> WHAT TO PRODUCE
Print nothing except the line holding "The image size is (779, 432)." and the lines that come after it in the material below, and leave the pictures out.

> SUPPLIED DATA

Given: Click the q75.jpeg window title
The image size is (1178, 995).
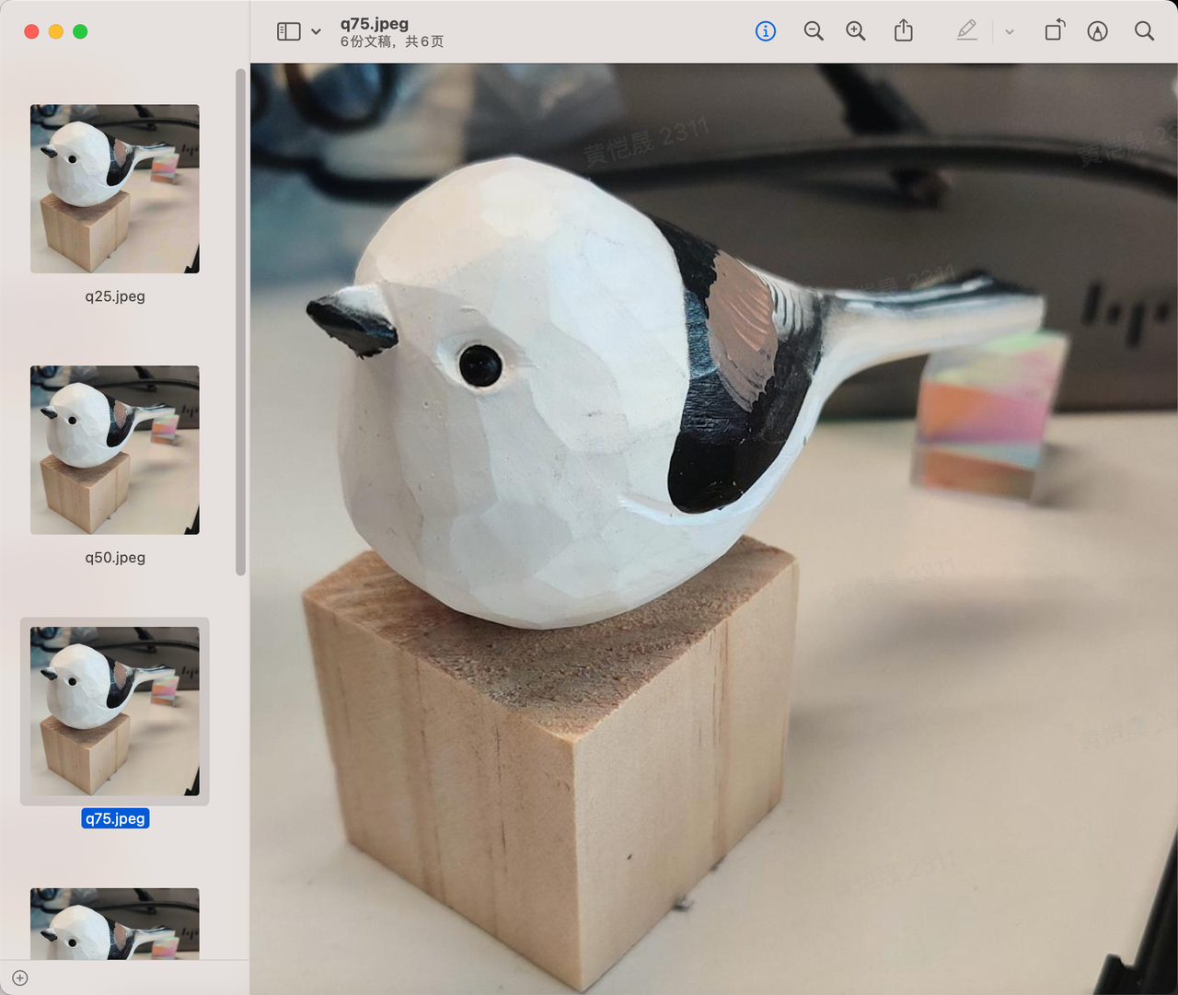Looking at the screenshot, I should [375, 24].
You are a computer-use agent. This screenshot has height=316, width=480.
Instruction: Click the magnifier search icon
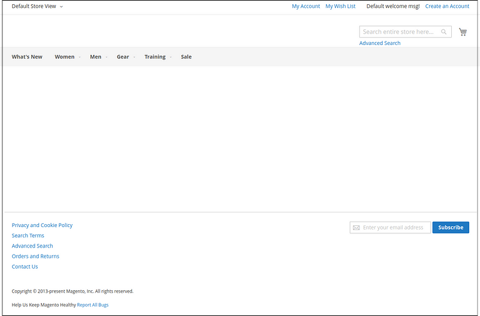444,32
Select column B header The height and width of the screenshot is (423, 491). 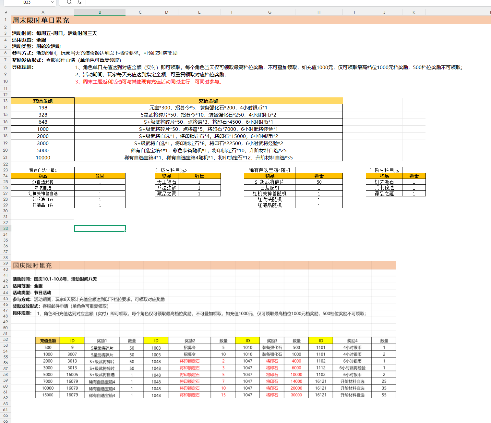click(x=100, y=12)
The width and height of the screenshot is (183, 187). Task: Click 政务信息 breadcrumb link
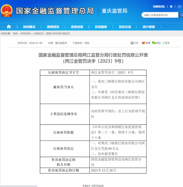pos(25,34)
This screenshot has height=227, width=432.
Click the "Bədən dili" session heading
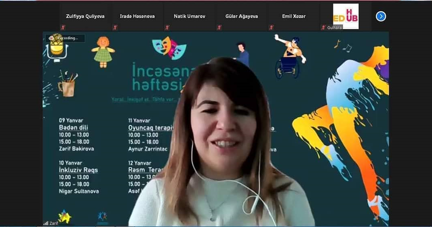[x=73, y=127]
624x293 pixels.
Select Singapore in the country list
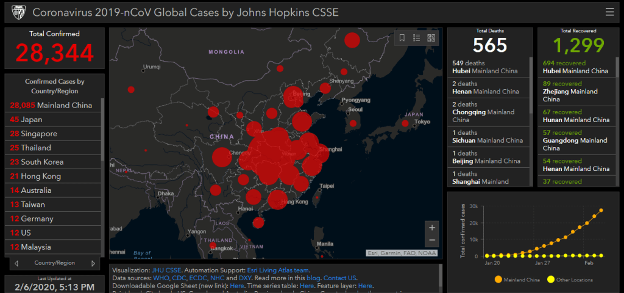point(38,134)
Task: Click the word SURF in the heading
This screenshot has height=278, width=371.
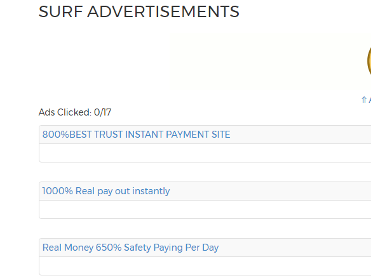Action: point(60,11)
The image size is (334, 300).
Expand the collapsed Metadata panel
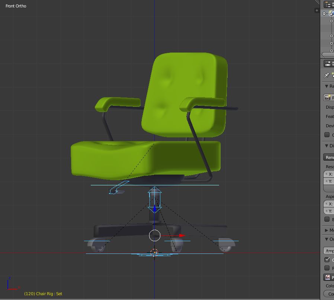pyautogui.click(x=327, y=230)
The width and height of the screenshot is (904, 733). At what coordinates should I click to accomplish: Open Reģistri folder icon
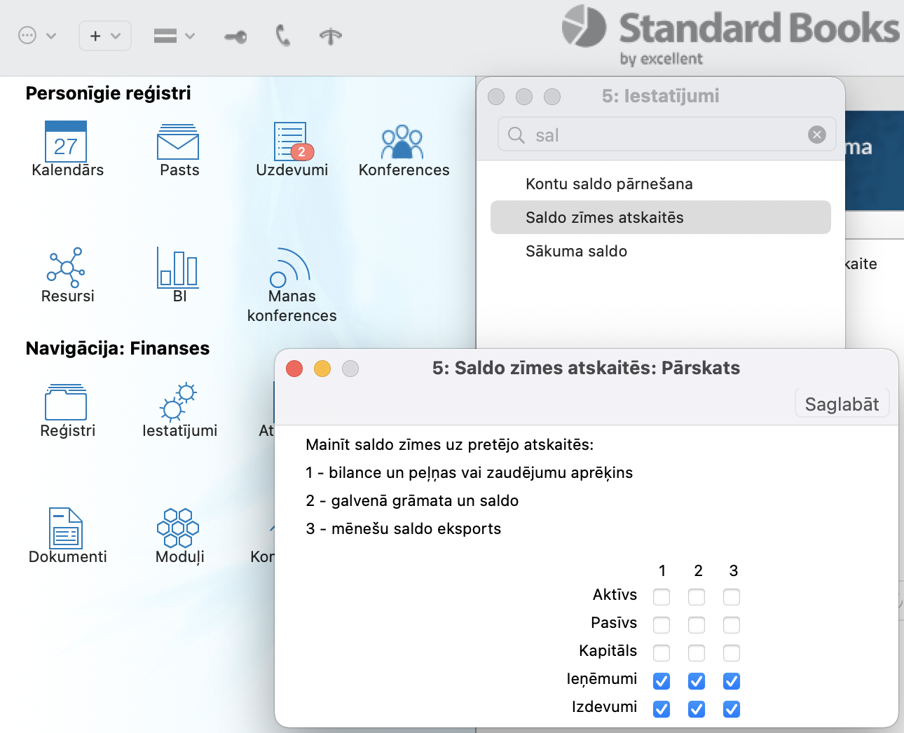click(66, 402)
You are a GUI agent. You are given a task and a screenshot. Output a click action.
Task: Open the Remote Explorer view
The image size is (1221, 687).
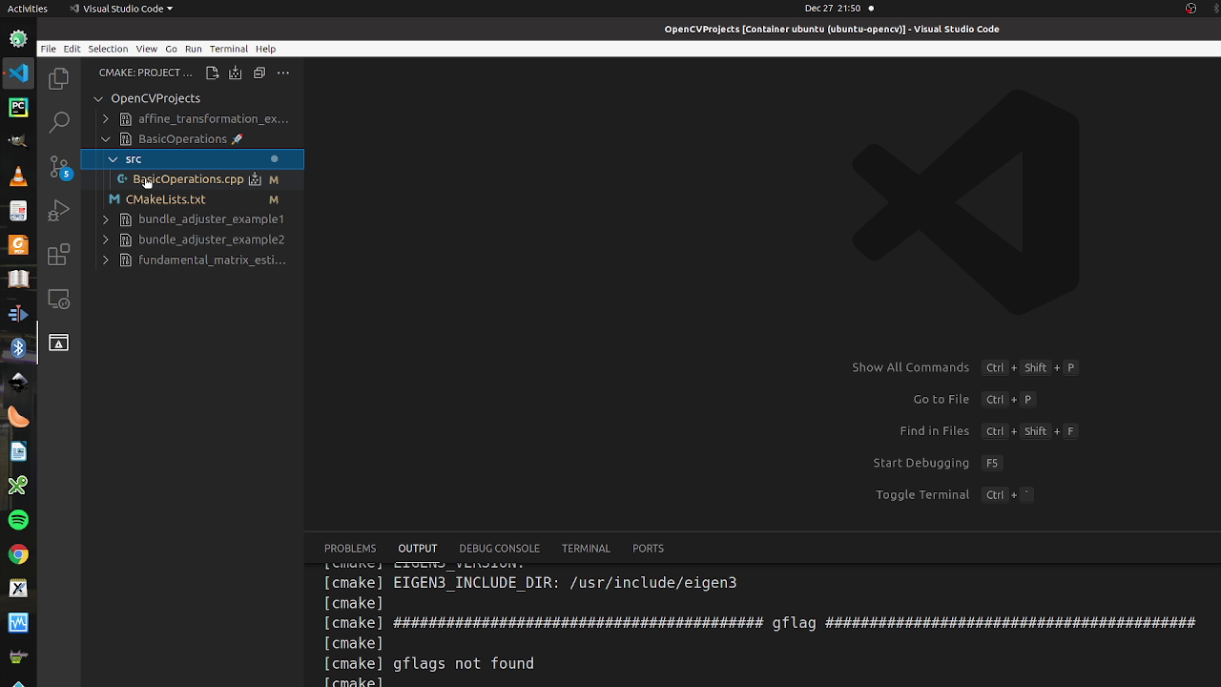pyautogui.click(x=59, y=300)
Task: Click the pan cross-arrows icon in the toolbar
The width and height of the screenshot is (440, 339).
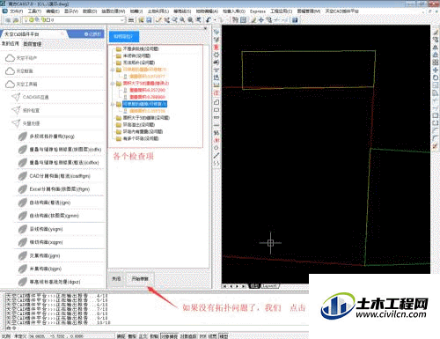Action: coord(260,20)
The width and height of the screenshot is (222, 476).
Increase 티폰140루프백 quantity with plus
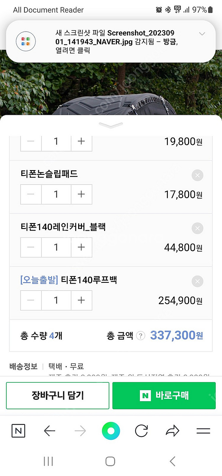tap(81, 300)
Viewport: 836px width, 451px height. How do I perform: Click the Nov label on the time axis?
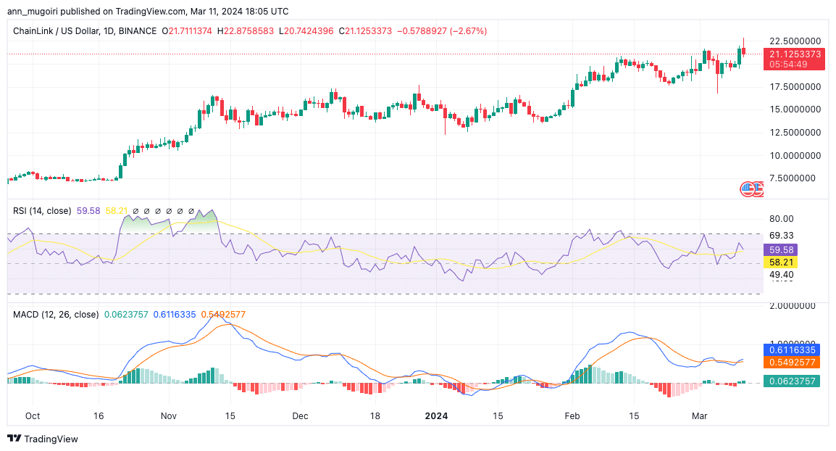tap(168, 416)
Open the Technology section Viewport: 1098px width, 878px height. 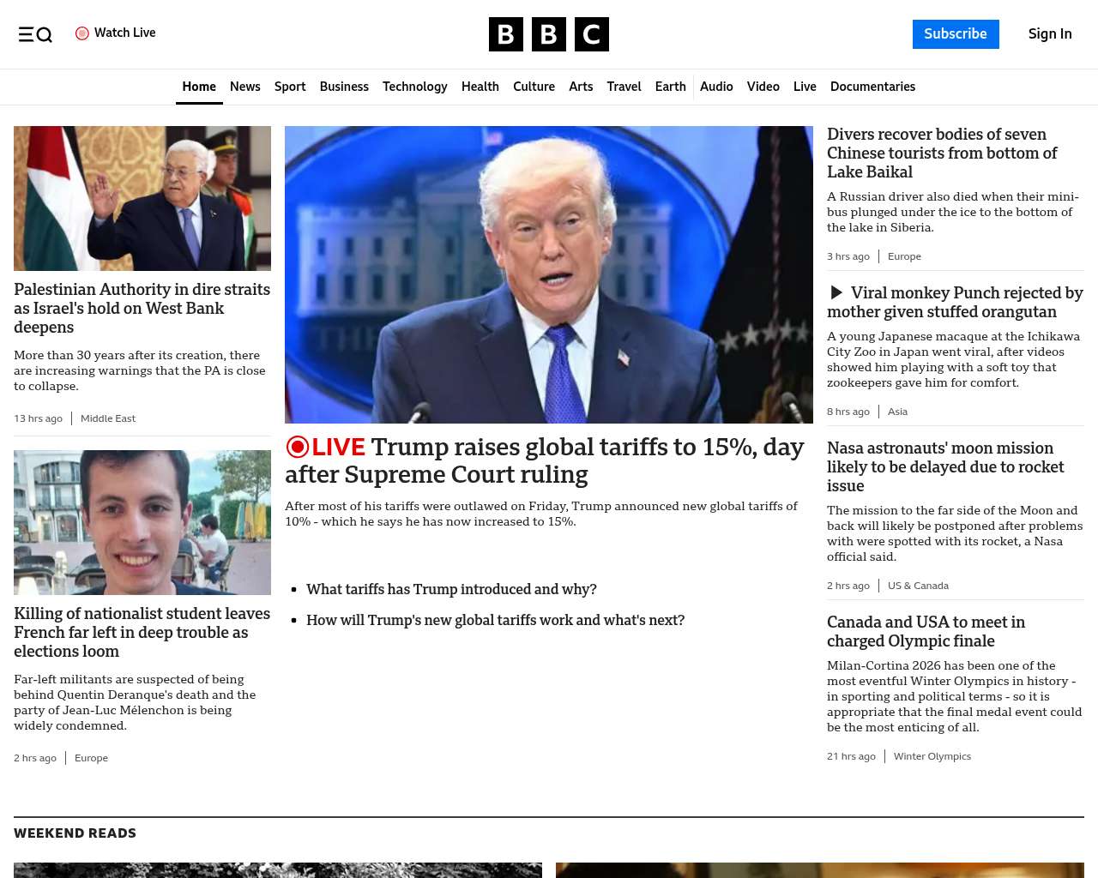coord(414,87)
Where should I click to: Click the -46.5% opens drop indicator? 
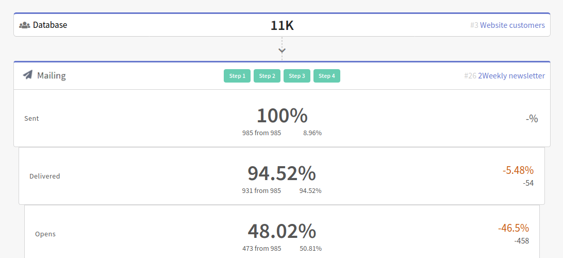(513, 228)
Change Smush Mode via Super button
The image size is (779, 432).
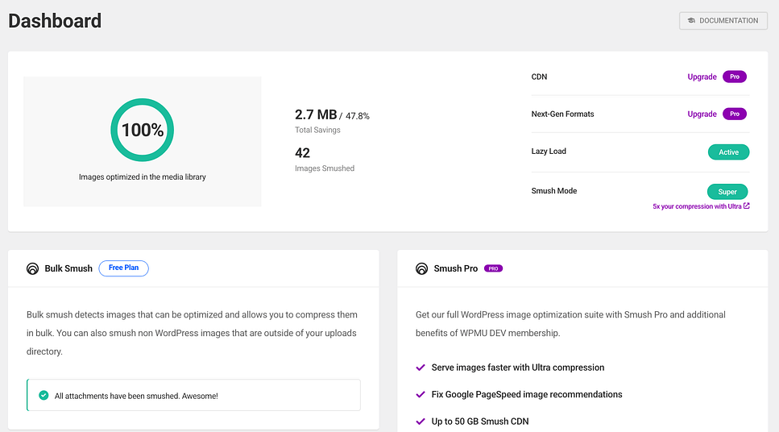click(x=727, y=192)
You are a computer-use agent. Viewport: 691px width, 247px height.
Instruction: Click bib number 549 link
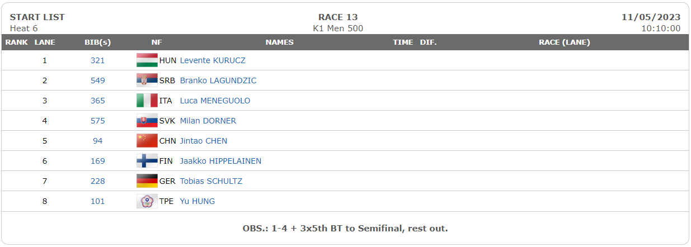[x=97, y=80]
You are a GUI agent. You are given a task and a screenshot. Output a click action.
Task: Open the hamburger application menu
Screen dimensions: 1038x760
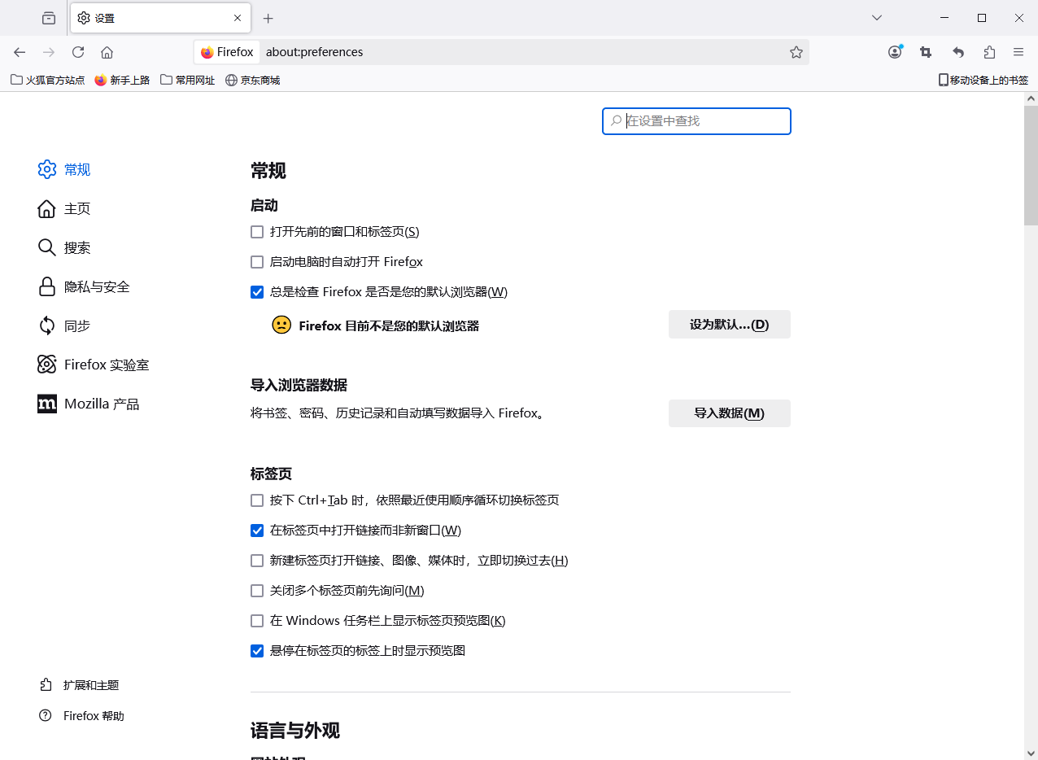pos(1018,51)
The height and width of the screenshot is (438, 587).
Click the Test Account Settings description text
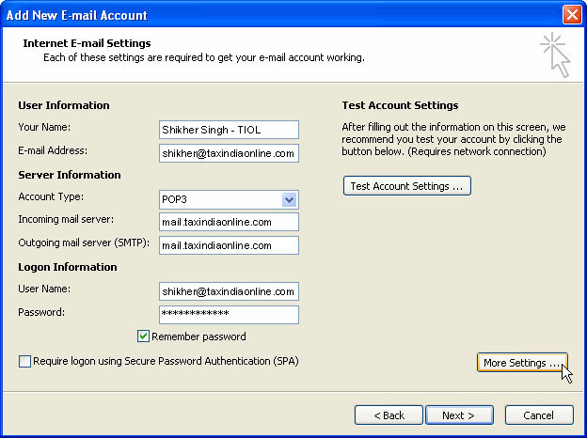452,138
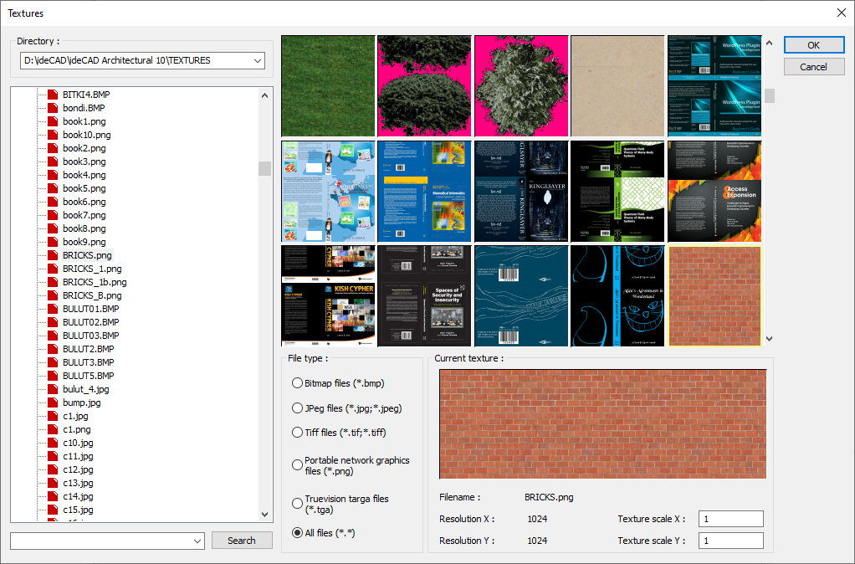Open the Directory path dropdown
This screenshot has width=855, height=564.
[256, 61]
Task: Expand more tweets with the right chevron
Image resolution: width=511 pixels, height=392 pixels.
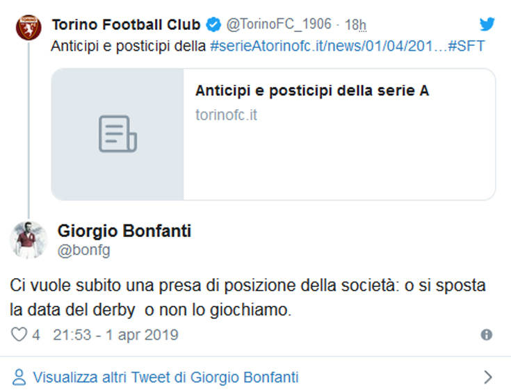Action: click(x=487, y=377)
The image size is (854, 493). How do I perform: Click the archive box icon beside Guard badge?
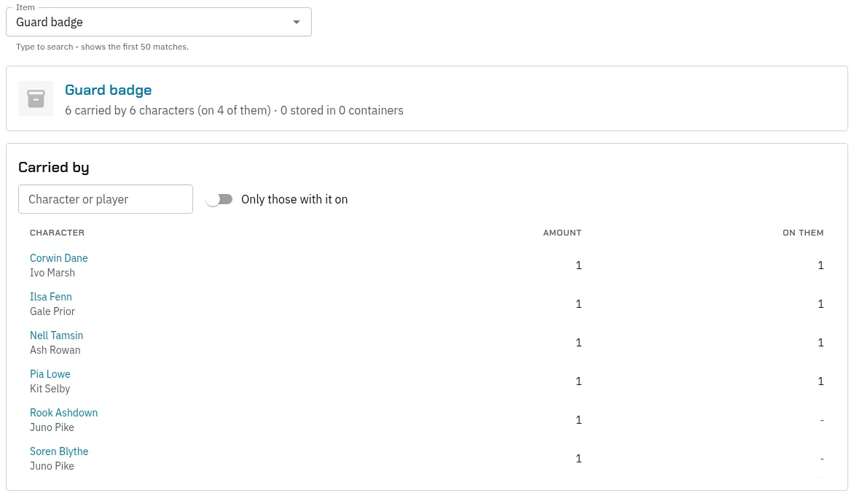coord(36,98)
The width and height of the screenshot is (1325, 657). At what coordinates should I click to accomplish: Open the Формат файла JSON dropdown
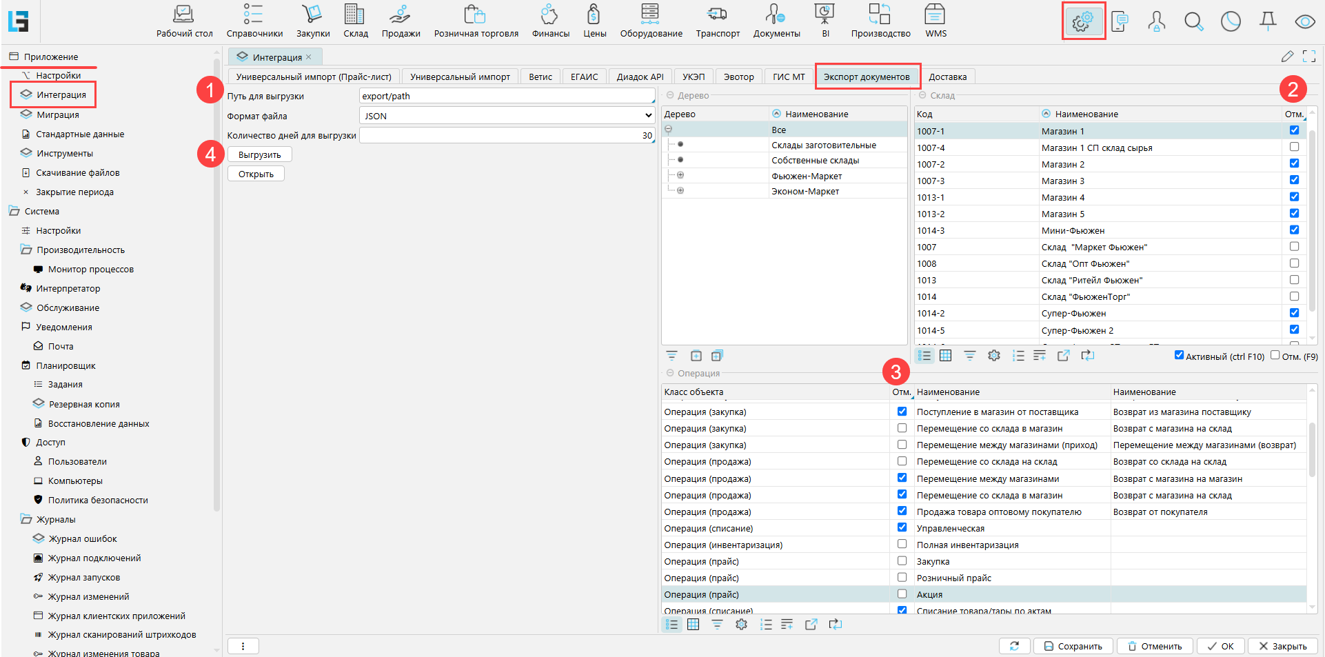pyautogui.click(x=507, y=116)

> WRITTEN REPLY
The image size is (779, 432).
click(x=727, y=192)
You are a computer-use agent. Viewport: 691px width, 247px height.
Instruction: Click bib number 549 link
[x=97, y=80]
You are a GUI agent. You are given a task and a screenshot. Output a click action.
Task: Open the hamburger application menu
Screen dimensions: 1038x760
pos(1018,51)
The height and width of the screenshot is (438, 587).
Click the Test Account Settings description text
452,138
Open the Directory path dropdown
This screenshot has width=855, height=564.
[256, 61]
Task: Expand more tweets with the right chevron
Image resolution: width=511 pixels, height=392 pixels.
Action: click(x=487, y=377)
The image size is (854, 493). How do I perform: Click the archive box icon beside Guard badge?
coord(36,98)
The width and height of the screenshot is (1325, 657). At what coordinates should I click to accomplish: Open the Формат файла JSON dropdown
pyautogui.click(x=507, y=116)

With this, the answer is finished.